For a time, the story became a national obsession as the media
revealed details about the group. Among the most shocking: several of
the cult's members, including leader Marshall Applewhite, had undergone
voluntary castrations in the months leading up to the mass suicide.
Internet defenders say the Web wasn't to blame for the events at
Rancho Santa Fe; the core of the group had been together for some 20
years, since the days when computers were room-sized monsters. But the
Internet did bring a new dimension to the story, as the most casual
reader could jump to the cult's own home page rather than accept someone
else's summary of their beliefs.
That ease of access to information led to fears that the new medium
offered new opportunities for cults to recruit, and that the sci-fi
pastiche of Heaven's Gate was a perfect fit. According to Wendy Gale
Robinson of the Department of Religion at Duke University, cult member
Yvonne McCurdy-Hill left five children and all her worldly possessions
to join the group after finding it on the Web.

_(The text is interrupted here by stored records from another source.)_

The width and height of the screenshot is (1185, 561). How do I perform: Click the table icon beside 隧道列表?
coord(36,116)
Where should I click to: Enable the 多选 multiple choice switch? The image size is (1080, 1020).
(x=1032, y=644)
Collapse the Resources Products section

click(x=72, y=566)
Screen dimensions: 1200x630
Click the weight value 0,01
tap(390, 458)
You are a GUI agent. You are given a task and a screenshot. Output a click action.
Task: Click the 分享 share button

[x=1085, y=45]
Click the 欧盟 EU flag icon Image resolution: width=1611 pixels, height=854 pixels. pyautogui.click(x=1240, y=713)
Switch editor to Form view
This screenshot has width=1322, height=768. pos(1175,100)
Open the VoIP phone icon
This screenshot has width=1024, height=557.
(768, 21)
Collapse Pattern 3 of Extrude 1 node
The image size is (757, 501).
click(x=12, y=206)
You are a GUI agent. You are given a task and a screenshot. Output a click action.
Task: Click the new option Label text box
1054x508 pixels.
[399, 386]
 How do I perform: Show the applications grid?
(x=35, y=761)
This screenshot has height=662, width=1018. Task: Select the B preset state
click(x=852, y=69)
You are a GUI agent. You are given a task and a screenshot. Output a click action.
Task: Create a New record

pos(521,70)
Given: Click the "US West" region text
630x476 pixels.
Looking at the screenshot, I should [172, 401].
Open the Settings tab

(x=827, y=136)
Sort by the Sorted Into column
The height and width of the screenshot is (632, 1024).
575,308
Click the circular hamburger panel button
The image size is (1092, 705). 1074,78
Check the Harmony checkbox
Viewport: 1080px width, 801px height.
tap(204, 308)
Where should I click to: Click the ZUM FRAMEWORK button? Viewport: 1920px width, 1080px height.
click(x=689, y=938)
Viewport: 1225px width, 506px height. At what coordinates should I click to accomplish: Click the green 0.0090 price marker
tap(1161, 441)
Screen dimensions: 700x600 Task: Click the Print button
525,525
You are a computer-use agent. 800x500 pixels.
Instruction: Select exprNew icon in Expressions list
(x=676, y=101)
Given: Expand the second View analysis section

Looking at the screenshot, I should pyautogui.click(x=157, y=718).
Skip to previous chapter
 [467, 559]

Writing in the Journal of Computer Mediated Communication, Robinson
said, "Freedom from the physical body and the free reign given to the
imagination in cyberspace ... could have contributed to the cult
members' decision to go the next, if illogical step. ... It's within the
realm of possibility that Applewhite's ministry plus cyberculture was a
toxic mix."
Others argue, though, that the sheer number of voices in cyberspace
tends to drown out those of cults. "There's between 30 to 40 million Web
pages out there," said Karen Coyle of Computer Users for Social
Responsibility. "They could have done just as well to go out to the San
Diego bluffs and throw a message in a bottle."
If the Heaven's Gate story flourished in the age of instant
information, it has faded almost as quickly. Few of the Web pages about
the Rancho Santa Fe suicide have been updated since April or May. Like
the comet that inspired its members, the story made a bright flash and
all but disappeared. But there have been a few developments since.
In May, two more members attempted suicide in a motel room in
Encinitas, California. One, Wayne Cooke, died; the other, Chuck
Humphrey, was hospitalized and survived. In February, Humphrey tried
again, using carbon monoxide and a sealed tent; this time, he died.
Humphrey, whose name in the cult was Rkkody, had a Web site at
www.rkkody.com at one point that included pages entitled "The Sole
Survivor of Heaven's Gate," "Return from Heaven's Gate - The Book," and
"What If They're Right?"
The house where the cult lived and died was offered for sale in a
sealed-bid auction. The auction was scheduled to close in December, but
a Web page offering the house is still posted (http://www.callagent.com/heavensgate/). Perhaps
surprisingly, the page does not downplay the house's history, but
trumpets it, even showing the cult's now-familiar "keyhole" logo near
the top.
In August, Humphrey and an "away team" -- a "Star Trek" term for a
team dispatched to the surface of an alien planet -- gave a video
presentation in Berkeley, California. The audience was courteous but
skeptical. The group had merchandise available for sale, which Janja
Lalich of the Cult Recovery and Resource Center said she thought was
"kind of sad." It also highlighted the changing behavior of
information-age cults.
"We never had Jonestown mousepads," Lalich said.